3 tips for a better sleep
Tip 1: Encourage falling asleep
In order for your body to find its way into the sleep cycles, you can help it to get started with the sleep phase. You can do this by helping yourself to calm down.
- Soothing teas, herbal sleeping pills or essential oils can calm the body and mind.
- You should ban screens with blue lights, such as smartphones or tablets, from your bedroom.
- Create a relaxed atmosphere with pleasant light sources and good air.
Tip 2: Allow good deep sleep phases
In the first half or usually in the first five hours of sleep, the deep sleep phases are the longest and most restful. Most people have their lowest body temperature between 3 a.m. and 5 a.m., which is the middle of the night. Accordingly, it is very helpful for sleep to go to bed on time. So, to enjoy the full five hours, ten o’clock in the evening is a perfect time to go to bed.
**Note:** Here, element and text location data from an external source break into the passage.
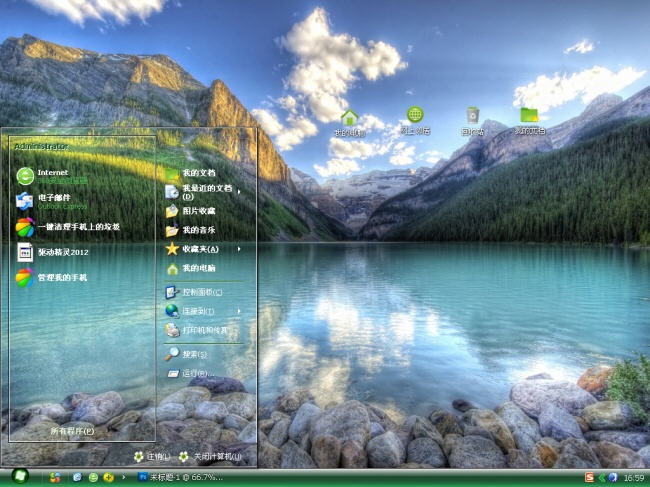
Task: Open 电子邮件 Outlook Express entry
Action: pyautogui.click(x=60, y=201)
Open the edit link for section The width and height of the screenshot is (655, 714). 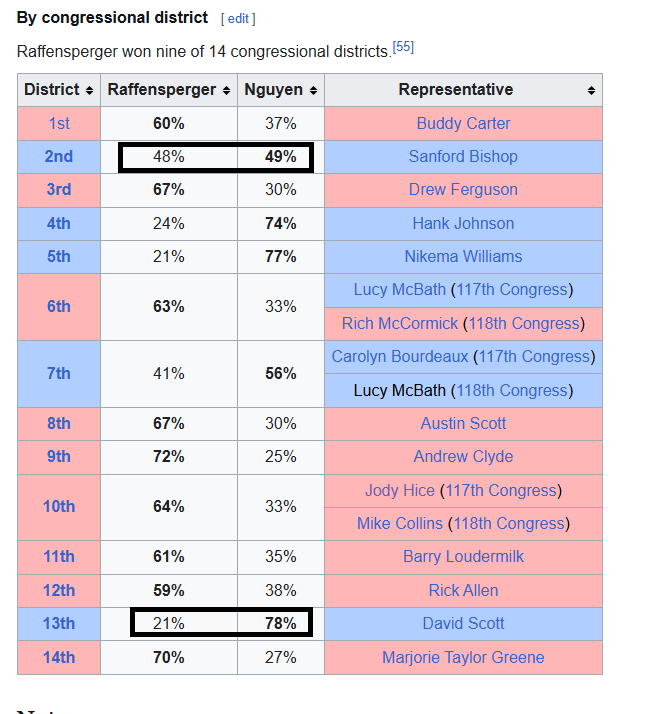click(x=238, y=19)
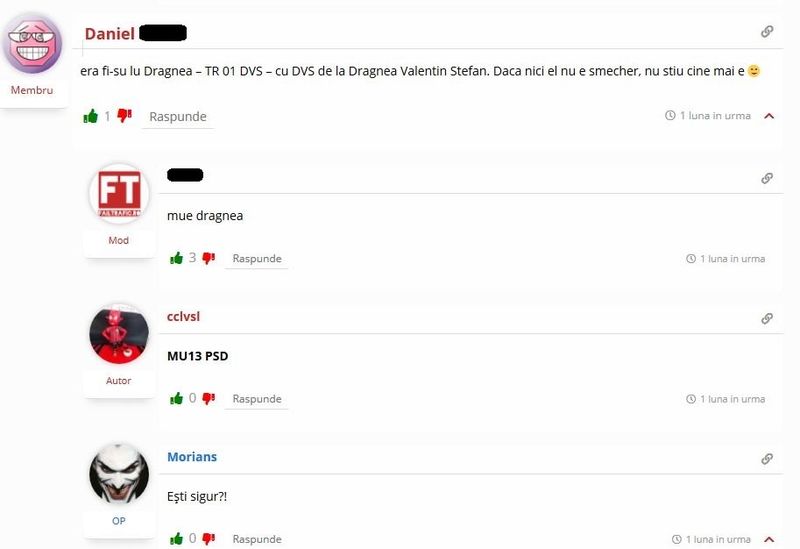Reply to Daniel's comment via Raspunde
Image resolution: width=800 pixels, height=549 pixels.
(178, 117)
Tip 3: Watch the end of a REM phase
When your alarm clock wakes you up from one of the sleep phases, in the worst case a deep sleep phase, you feel like you have been exhausted. However, if you wake up after a completed sleep cycle, i.e. after a REM phase, you feel well rested and fit. So experiment a little with your morning wake-up time, as little as ten minutes earlier or later can make a huge difference – as long as you always go to bed at the same time in the evening, of course.